Return unchanged the lines of the records from the line containing "1178x874 pixels." through the end of the records, both ends included.

*** Data rows ***

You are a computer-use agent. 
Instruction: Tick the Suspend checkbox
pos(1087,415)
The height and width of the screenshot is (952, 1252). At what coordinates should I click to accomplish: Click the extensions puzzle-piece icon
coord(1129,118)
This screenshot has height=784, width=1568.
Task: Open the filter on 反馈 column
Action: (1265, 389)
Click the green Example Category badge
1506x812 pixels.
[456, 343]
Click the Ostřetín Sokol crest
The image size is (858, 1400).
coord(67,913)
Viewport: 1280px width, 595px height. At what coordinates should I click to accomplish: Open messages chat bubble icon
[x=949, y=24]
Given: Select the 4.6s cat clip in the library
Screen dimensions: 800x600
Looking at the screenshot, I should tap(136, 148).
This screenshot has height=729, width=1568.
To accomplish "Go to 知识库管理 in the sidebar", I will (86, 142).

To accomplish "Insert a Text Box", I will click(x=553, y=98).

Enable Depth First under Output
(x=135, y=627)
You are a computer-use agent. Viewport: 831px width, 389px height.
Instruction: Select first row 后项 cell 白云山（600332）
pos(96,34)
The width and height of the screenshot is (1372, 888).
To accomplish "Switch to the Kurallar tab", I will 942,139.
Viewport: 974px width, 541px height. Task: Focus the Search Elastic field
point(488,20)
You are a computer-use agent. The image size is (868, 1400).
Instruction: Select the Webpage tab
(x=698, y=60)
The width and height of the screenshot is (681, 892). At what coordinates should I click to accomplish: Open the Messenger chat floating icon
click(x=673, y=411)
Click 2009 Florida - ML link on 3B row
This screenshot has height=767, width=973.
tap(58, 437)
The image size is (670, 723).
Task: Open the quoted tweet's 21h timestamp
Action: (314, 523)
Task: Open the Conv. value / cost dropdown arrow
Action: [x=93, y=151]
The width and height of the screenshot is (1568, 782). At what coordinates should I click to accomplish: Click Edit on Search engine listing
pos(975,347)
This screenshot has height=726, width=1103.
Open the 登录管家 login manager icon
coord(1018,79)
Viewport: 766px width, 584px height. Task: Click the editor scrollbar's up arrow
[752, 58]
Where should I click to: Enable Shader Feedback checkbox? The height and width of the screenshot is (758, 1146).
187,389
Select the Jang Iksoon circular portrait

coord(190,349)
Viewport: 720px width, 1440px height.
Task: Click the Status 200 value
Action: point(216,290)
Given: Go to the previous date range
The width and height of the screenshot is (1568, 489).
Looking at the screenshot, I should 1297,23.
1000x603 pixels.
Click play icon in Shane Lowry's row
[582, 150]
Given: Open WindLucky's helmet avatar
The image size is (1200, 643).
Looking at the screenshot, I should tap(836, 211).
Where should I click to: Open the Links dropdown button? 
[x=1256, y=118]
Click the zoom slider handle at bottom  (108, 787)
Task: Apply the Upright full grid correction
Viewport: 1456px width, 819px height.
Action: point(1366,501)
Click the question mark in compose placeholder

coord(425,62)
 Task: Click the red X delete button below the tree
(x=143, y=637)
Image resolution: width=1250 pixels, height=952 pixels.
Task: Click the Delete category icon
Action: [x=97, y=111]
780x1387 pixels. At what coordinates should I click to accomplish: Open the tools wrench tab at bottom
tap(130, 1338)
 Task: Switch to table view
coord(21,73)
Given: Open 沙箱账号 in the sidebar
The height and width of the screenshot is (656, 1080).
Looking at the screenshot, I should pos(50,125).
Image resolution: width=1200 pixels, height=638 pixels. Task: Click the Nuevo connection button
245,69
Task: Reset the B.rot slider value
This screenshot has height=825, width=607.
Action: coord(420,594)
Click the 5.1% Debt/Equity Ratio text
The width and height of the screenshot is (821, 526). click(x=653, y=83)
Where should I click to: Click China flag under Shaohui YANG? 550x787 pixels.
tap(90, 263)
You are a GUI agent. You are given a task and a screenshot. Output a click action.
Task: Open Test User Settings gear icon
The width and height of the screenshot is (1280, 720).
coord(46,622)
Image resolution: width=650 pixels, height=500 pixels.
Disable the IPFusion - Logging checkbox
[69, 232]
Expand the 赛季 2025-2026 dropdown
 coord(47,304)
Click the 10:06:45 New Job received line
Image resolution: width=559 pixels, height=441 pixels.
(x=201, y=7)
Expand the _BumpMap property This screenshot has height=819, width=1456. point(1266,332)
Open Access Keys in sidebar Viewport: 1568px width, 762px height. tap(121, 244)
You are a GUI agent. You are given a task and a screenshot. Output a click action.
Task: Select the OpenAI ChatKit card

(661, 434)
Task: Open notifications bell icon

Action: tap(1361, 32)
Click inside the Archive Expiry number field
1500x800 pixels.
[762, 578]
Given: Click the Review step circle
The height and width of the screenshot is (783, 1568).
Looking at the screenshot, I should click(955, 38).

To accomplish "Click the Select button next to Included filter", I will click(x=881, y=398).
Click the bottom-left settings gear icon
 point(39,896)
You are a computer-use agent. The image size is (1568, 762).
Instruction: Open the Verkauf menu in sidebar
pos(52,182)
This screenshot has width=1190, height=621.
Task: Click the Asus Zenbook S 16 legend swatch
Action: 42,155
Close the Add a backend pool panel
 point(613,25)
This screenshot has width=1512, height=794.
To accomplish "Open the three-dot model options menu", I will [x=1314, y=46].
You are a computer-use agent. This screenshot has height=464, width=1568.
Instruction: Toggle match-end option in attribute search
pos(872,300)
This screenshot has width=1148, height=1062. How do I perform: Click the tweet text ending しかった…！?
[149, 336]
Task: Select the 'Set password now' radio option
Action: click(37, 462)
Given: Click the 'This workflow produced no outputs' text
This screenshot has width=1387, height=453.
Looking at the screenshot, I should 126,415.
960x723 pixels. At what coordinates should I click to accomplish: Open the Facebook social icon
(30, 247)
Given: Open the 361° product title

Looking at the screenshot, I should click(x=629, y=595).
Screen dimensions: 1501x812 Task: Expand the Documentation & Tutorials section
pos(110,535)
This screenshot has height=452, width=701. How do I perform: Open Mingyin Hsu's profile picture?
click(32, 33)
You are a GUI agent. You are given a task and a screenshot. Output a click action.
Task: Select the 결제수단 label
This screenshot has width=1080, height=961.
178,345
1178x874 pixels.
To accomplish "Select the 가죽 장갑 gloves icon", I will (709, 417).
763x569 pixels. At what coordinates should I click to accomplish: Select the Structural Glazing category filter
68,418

***

» **Exercise result**
1178x874 pixels.
To accomplish "Select the 가죽 장갑 gloves icon", I will (709, 417).
763x569 pixels. At what coordinates should I click to accomplish: Select the Structural Glazing category filter
68,418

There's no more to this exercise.